ABOUT THIS EXERCISE: Only the lines from the one containing "[Twitter] (148, 16)" through the one containing "religion (28, 2187)" should be printed, exactly as they appear below, with both ends included.

SUPPLIED DATA section start

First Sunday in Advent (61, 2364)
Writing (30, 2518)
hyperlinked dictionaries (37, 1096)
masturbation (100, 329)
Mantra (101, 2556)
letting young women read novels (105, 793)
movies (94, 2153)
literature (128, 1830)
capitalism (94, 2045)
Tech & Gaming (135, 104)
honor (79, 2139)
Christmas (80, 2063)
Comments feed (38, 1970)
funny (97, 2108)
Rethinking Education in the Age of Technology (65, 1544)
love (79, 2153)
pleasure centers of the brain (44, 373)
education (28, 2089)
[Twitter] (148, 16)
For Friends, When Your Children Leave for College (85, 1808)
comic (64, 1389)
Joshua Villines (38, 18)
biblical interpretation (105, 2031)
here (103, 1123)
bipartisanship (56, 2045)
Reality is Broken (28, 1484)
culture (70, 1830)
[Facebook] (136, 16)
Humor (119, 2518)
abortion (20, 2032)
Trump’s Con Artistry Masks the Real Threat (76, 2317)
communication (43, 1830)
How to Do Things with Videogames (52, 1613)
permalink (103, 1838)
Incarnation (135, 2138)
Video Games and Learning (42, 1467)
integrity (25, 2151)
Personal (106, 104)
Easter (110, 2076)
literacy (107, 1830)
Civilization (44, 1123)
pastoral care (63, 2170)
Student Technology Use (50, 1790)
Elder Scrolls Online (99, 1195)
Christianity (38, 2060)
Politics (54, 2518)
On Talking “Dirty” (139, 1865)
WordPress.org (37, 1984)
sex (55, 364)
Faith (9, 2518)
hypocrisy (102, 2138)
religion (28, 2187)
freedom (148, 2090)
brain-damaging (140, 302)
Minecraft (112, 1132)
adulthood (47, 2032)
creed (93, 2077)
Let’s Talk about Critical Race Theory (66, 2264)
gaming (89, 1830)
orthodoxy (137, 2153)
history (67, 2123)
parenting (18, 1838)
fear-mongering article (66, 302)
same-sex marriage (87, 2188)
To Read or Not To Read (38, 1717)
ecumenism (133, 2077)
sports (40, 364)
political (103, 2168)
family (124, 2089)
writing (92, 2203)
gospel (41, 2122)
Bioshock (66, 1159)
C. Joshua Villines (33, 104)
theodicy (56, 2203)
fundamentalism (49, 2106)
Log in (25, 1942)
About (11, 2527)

SUPPLIED DATA section end

OUTPUT:
[Twitter] (148, 16)
For Friends, When Your Children Leave for College (85, 1808)
comic (64, 1389)
Joshua Villines (38, 18)
biblical interpretation (105, 2031)
here (103, 1123)
bipartisanship (56, 2045)
Reality is Broken (28, 1484)
culture (70, 1830)
[Facebook] (136, 16)
Humor (119, 2518)
abortion (20, 2032)
Trump’s Con Artistry Masks the Real Threat (76, 2317)
communication (43, 1830)
How to Do Things with Videogames (52, 1613)
permalink (103, 1838)
Incarnation (135, 2138)
Video Games and Learning (42, 1467)
integrity (25, 2151)
Personal (106, 104)
Easter (110, 2076)
literacy (107, 1830)
Civilization (44, 1123)
pastoral care (63, 2170)
Student Technology Use (50, 1790)
Elder Scrolls Online (99, 1195)
Christianity (38, 2060)
Politics (54, 2518)
On Talking “Dirty” (139, 1865)
WordPress.org (37, 1984)
sex (55, 364)
Faith (9, 2518)
hypocrisy (102, 2138)
religion (28, 2187)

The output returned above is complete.